### Instructions for the task
Quote the following data word for word, from the first line through the last.

##### Available data

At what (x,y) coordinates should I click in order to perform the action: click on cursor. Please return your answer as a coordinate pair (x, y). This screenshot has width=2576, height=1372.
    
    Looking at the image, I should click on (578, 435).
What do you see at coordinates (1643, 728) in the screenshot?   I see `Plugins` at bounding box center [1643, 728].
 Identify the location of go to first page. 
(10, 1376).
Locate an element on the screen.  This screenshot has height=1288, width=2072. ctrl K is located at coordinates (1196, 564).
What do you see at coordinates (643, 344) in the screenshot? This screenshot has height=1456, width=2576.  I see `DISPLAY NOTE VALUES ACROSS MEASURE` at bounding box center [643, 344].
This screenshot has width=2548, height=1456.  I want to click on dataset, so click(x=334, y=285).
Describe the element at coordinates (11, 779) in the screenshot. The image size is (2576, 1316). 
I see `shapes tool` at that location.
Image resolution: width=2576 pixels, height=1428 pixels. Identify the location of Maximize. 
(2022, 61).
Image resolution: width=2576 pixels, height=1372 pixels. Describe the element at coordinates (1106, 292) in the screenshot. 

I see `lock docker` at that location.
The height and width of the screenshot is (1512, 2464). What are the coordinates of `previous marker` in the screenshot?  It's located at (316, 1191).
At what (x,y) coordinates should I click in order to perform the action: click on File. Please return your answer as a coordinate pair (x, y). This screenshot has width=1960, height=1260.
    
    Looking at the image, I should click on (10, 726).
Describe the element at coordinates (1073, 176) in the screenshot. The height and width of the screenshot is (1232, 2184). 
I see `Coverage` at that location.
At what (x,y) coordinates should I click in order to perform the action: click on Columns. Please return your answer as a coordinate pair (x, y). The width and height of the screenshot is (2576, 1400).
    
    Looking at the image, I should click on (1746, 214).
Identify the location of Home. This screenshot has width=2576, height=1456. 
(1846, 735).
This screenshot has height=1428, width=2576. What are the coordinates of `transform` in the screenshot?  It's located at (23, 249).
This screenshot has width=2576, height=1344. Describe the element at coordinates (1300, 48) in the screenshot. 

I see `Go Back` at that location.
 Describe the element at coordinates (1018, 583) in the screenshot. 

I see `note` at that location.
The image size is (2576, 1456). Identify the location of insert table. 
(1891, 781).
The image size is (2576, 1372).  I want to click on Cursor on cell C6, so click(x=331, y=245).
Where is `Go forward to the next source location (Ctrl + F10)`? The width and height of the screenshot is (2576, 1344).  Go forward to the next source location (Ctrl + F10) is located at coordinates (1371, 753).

##########

### Result
At what (x,y) coordinates should I click in order to perform the action: click on cursor. Please return your answer as a coordinate pair (x, y). This screenshot has width=2576, height=1372.
    
    Looking at the image, I should click on (578, 435).
What do you see at coordinates (1643, 728) in the screenshot?   I see `Plugins` at bounding box center [1643, 728].
 Identify the location of go to first page. 
(10, 1376).
Locate an element on the screen.  This screenshot has height=1288, width=2072. ctrl K is located at coordinates (1196, 564).
What do you see at coordinates (643, 344) in the screenshot? This screenshot has height=1456, width=2576.  I see `DISPLAY NOTE VALUES ACROSS MEASURE` at bounding box center [643, 344].
This screenshot has width=2548, height=1456.  I want to click on dataset, so click(x=334, y=285).
Describe the element at coordinates (11, 779) in the screenshot. The image size is (2576, 1316). 
I see `shapes tool` at that location.
Image resolution: width=2576 pixels, height=1428 pixels. Identify the location of Maximize. 
(2022, 61).
Image resolution: width=2576 pixels, height=1372 pixels. Describe the element at coordinates (1106, 292) in the screenshot. 

I see `lock docker` at that location.
The height and width of the screenshot is (1512, 2464). What are the coordinates of `previous marker` in the screenshot?  It's located at (316, 1191).
At what (x,y) coordinates should I click in order to perform the action: click on File. Please return your answer as a coordinate pair (x, y). This screenshot has width=1960, height=1260.
    
    Looking at the image, I should click on (10, 726).
Describe the element at coordinates (1073, 176) in the screenshot. The height and width of the screenshot is (1232, 2184). 
I see `Coverage` at that location.
At what (x,y) coordinates should I click in order to perform the action: click on Columns. Please return your answer as a coordinate pair (x, y). The width and height of the screenshot is (2576, 1400).
    
    Looking at the image, I should click on (1746, 214).
Identify the location of Home. This screenshot has width=2576, height=1456. 
(1846, 735).
This screenshot has height=1428, width=2576. What are the coordinates of `transform` in the screenshot?  It's located at (23, 249).
This screenshot has width=2576, height=1344. Describe the element at coordinates (1300, 48) in the screenshot. 

I see `Go Back` at that location.
 Describe the element at coordinates (1018, 583) in the screenshot. 

I see `note` at that location.
The image size is (2576, 1456). Identify the location of insert table. 
(1891, 781).
The image size is (2576, 1372).  I want to click on Cursor on cell C6, so click(x=331, y=245).
Where is `Go forward to the next source location (Ctrl + F10)`? The width and height of the screenshot is (2576, 1344).  Go forward to the next source location (Ctrl + F10) is located at coordinates (1371, 753).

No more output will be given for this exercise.